**THE TASK:** Please reproduce the data in full, exactly as it stands.

**DATA FOR ANALYSIS:**
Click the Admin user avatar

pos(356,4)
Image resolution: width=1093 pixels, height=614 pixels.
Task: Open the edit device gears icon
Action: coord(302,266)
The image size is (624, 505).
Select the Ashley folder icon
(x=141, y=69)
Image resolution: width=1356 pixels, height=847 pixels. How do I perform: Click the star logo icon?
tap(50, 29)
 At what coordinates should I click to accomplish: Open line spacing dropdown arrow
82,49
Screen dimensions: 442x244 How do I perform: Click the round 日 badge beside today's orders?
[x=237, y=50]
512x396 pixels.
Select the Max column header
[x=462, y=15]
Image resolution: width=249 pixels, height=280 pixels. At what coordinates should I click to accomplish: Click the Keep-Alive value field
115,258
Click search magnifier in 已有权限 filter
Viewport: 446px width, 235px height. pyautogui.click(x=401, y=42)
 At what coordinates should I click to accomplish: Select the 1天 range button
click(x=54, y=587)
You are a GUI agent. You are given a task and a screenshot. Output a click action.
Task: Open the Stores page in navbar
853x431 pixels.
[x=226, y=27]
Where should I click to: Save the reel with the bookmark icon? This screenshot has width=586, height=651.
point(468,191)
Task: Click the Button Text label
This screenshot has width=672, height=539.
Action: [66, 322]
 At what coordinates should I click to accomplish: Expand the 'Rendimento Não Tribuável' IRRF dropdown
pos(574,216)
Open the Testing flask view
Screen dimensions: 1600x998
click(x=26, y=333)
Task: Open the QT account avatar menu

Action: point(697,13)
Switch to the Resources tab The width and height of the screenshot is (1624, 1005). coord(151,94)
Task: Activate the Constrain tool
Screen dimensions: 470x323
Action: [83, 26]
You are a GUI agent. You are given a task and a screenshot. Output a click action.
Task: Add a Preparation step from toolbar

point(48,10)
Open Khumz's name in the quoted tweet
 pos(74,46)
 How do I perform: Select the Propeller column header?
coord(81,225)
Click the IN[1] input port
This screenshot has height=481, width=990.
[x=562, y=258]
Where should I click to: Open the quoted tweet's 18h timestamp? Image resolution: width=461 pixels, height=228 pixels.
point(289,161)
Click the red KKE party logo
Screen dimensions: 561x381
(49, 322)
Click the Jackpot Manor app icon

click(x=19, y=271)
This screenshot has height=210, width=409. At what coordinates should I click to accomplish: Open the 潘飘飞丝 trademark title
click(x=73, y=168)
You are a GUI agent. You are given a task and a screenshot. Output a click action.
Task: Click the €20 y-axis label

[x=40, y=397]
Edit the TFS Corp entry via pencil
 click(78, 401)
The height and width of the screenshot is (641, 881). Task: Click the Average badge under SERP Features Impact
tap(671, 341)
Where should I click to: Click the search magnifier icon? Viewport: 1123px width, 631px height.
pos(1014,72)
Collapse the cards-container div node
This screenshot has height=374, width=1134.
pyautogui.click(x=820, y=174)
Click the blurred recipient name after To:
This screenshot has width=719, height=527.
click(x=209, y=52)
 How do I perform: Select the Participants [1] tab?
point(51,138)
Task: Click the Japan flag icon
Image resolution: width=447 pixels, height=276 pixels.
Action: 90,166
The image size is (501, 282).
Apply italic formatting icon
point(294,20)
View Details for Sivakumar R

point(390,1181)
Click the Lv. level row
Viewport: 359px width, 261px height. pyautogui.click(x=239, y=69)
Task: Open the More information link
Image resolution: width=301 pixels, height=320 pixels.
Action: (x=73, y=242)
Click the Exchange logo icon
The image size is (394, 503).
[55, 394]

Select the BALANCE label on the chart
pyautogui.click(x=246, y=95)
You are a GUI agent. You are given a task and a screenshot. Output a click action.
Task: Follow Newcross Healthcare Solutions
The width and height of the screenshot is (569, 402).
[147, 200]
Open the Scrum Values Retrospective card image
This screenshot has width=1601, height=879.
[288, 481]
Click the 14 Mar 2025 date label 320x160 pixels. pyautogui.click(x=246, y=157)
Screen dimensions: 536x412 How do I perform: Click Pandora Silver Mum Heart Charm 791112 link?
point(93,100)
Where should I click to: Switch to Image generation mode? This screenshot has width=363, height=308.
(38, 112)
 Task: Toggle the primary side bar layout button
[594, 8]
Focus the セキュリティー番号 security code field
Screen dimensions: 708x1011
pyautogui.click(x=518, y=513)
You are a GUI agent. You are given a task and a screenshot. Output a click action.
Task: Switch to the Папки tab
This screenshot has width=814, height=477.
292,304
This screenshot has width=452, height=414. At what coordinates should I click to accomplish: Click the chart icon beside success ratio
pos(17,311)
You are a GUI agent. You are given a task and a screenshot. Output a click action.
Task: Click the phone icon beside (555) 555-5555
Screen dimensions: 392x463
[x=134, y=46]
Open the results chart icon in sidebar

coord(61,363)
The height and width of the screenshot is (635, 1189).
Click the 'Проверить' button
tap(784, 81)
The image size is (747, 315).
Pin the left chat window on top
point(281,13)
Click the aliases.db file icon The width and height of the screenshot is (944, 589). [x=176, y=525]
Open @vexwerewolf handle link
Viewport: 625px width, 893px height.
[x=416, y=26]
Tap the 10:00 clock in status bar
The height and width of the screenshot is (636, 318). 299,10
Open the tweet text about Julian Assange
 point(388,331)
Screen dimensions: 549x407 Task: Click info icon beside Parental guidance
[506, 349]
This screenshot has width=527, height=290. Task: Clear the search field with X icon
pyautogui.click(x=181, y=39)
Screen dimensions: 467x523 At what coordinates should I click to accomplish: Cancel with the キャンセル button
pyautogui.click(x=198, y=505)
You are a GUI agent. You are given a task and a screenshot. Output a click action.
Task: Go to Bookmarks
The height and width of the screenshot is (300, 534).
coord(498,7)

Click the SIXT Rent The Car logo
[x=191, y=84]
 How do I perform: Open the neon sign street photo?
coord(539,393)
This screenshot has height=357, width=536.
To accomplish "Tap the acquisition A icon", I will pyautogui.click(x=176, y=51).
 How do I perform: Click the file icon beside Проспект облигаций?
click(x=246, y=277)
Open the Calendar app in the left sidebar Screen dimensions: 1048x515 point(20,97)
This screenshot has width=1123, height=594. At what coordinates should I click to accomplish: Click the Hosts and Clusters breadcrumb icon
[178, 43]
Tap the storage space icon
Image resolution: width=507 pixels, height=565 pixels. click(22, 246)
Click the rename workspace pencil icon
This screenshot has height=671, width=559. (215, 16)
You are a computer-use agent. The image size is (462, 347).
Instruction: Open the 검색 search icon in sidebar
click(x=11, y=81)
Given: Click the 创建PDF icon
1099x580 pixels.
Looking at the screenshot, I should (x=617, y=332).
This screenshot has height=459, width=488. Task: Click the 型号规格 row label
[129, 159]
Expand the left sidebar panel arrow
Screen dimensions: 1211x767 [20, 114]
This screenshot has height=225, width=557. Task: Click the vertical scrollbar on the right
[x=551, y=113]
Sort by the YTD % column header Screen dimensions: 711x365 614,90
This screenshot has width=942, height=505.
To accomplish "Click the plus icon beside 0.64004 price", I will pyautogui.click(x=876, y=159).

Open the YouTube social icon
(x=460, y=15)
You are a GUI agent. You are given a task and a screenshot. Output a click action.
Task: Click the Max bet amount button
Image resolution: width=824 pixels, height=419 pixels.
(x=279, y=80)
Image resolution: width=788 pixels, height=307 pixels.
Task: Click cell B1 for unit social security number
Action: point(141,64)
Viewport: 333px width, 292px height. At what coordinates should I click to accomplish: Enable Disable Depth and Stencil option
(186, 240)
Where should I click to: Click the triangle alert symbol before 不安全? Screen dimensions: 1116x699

**SOLUTION TO THIS EXERCISE:**
Click the Admin user avatar

pos(356,4)
Image resolution: width=1093 pixels, height=614 pixels.
Task: Open the edit device gears icon
Action: coord(302,266)
The image size is (624, 505).
Select the Ashley folder icon
(x=141, y=69)
Image resolution: width=1356 pixels, height=847 pixels. How do I perform: Click the star logo icon?
tap(50, 29)
 At what coordinates should I click to accomplish: Open line spacing dropdown arrow
82,49
Screen dimensions: 442x244 How do I perform: Click the round 日 badge beside today's orders?
[x=237, y=50]
512x396 pixels.
Select the Max column header
[x=462, y=15]
Image resolution: width=249 pixels, height=280 pixels. At what coordinates should I click to accomplish: Click the Keep-Alive value field
115,258
Click search magnifier in 已有权限 filter
Viewport: 446px width, 235px height. pyautogui.click(x=401, y=42)
 At what coordinates should I click to accomplish: Select the 1天 range button
click(x=54, y=587)
You are a GUI agent. You are given a task and a screenshot. Output a click action.
Task: Open the Stores page in navbar
853x431 pixels.
[x=226, y=27]
Where should I click to: Save the reel with the bookmark icon? This screenshot has width=586, height=651.
point(468,191)
Task: Click the Button Text label
This screenshot has width=672, height=539.
Action: [66, 322]
 At what coordinates should I click to accomplish: Expand the 'Rendimento Não Tribuável' IRRF dropdown
pos(574,216)
Open the Testing flask view
Screen dimensions: 1600x998
click(x=26, y=333)
Task: Open the QT account avatar menu

Action: point(697,13)
Switch to the Resources tab The width and height of the screenshot is (1624, 1005). coord(151,94)
Task: Activate the Constrain tool
Screen dimensions: 470x323
Action: [83, 26]
You are a GUI agent. You are given a task and a screenshot. Output a click action.
Task: Add a Preparation step from toolbar

point(48,10)
Open Khumz's name in the quoted tweet
 pos(74,46)
 How do I perform: Select the Propeller column header?
coord(81,225)
Click the IN[1] input port
This screenshot has height=481, width=990.
[x=562, y=258]
Where should I click to: Open the quoted tweet's 18h timestamp? Image resolution: width=461 pixels, height=228 pixels.
point(289,161)
Click the red KKE party logo
Screen dimensions: 561x381
(49, 322)
Click the Jackpot Manor app icon

click(x=19, y=271)
This screenshot has height=210, width=409. At what coordinates should I click to accomplish: Open the 潘飘飞丝 trademark title
click(x=73, y=168)
You are a GUI agent. You are given a task and a screenshot. Output a click action.
Task: Click the €20 y-axis label

[x=40, y=397]
Edit the TFS Corp entry via pencil
 click(78, 401)
The height and width of the screenshot is (641, 881). Task: Click the Average badge under SERP Features Impact
tap(671, 341)
Where should I click to: Click the search magnifier icon? Viewport: 1123px width, 631px height.
pos(1014,72)
Collapse the cards-container div node
This screenshot has height=374, width=1134.
pyautogui.click(x=820, y=174)
Click the blurred recipient name after To:
This screenshot has width=719, height=527.
click(x=209, y=52)
 How do I perform: Select the Participants [1] tab?
point(51,138)
Task: Click the Japan flag icon
Image resolution: width=447 pixels, height=276 pixels.
Action: 90,166
The image size is (501, 282).
Apply italic formatting icon
point(294,20)
View Details for Sivakumar R

point(390,1181)
Click the Lv. level row
Viewport: 359px width, 261px height. pyautogui.click(x=239, y=69)
Task: Open the More information link
Image resolution: width=301 pixels, height=320 pixels.
Action: (x=73, y=242)
Click the Exchange logo icon
The image size is (394, 503).
[55, 394]

Select the BALANCE label on the chart
pyautogui.click(x=246, y=95)
You are a GUI agent. You are given a task and a screenshot. Output a click action.
Task: Follow Newcross Healthcare Solutions
The width and height of the screenshot is (569, 402).
[147, 200]
Open the Scrum Values Retrospective card image
This screenshot has width=1601, height=879.
[288, 481]
Click the 14 Mar 2025 date label 320x160 pixels. pyautogui.click(x=246, y=157)
Screen dimensions: 536x412 How do I perform: Click Pandora Silver Mum Heart Charm 791112 link?
point(93,100)
Where should I click to: Switch to Image generation mode? This screenshot has width=363, height=308.
(38, 112)
 Task: Toggle the primary side bar layout button
[594, 8]
Focus the セキュリティー番号 security code field
Screen dimensions: 708x1011
pyautogui.click(x=518, y=513)
You are a GUI agent. You are given a task and a screenshot. Output a click action.
Task: Switch to the Папки tab
This screenshot has width=814, height=477.
292,304
This screenshot has width=452, height=414. At what coordinates should I click to accomplish: Click the chart icon beside success ratio
pos(17,311)
You are a GUI agent. You are given a task and a screenshot. Output a click action.
Task: Click the phone icon beside (555) 555-5555
Screen dimensions: 392x463
[x=134, y=46]
Open the results chart icon in sidebar

coord(61,363)
The height and width of the screenshot is (635, 1189).
Click the 'Проверить' button
tap(784, 81)
The image size is (747, 315).
Pin the left chat window on top
point(281,13)
Click the aliases.db file icon The width and height of the screenshot is (944, 589). [x=176, y=525]
Open @vexwerewolf handle link
Viewport: 625px width, 893px height.
[x=416, y=26]
Tap the 10:00 clock in status bar
The height and width of the screenshot is (636, 318). 299,10
Open the tweet text about Julian Assange
 point(388,331)
Screen dimensions: 549x407 Task: Click info icon beside Parental guidance
[506, 349]
This screenshot has width=527, height=290. Task: Clear the search field with X icon
pyautogui.click(x=181, y=39)
Screen dimensions: 467x523 At what coordinates should I click to accomplish: Cancel with the キャンセル button
pyautogui.click(x=198, y=505)
You are a GUI agent. You are given a task and a screenshot. Output a click action.
Task: Go to Bookmarks
The height and width of the screenshot is (300, 534).
coord(498,7)

Click the SIXT Rent The Car logo
[x=191, y=84]
 How do I perform: Open the neon sign street photo?
coord(539,393)
This screenshot has height=357, width=536.
To accomplish "Tap the acquisition A icon", I will pyautogui.click(x=176, y=51).
 How do I perform: Click the file icon beside Проспект облигаций?
click(x=246, y=277)
Open the Calendar app in the left sidebar Screen dimensions: 1048x515 point(20,97)
This screenshot has width=1123, height=594. At what coordinates should I click to accomplish: Click the Hosts and Clusters breadcrumb icon
[178, 43]
Tap the storage space icon
Image resolution: width=507 pixels, height=565 pixels. click(22, 246)
Click the rename workspace pencil icon
This screenshot has height=671, width=559. (215, 16)
You are a computer-use agent. The image size is (462, 347).
Instruction: Open the 검색 search icon in sidebar
click(x=11, y=81)
Given: Click the 创建PDF icon
1099x580 pixels.
Looking at the screenshot, I should (x=617, y=332).
This screenshot has height=459, width=488. Task: Click the 型号规格 row label
[129, 159]
Expand the left sidebar panel arrow
Screen dimensions: 1211x767 [20, 114]
This screenshot has height=225, width=557. Task: Click the vertical scrollbar on the right
[x=551, y=113]
Sort by the YTD % column header Screen dimensions: 711x365 614,90
This screenshot has width=942, height=505.
To accomplish "Click the plus icon beside 0.64004 price", I will pyautogui.click(x=876, y=159).

Open the YouTube social icon
(x=460, y=15)
You are a GUI agent. You are given a task and a screenshot. Output a click action.
Task: Click the Max bet amount button
Image resolution: width=824 pixels, height=419 pixels.
(x=279, y=80)
Image resolution: width=788 pixels, height=307 pixels.
Task: Click cell B1 for unit social security number
Action: point(141,64)
Viewport: 333px width, 292px height. At what coordinates should I click to accomplish: Enable Disable Depth and Stencil option
(186, 240)
Where should I click to: Click the triangle alert symbol before 不安全? Screen dimensions: 1116x699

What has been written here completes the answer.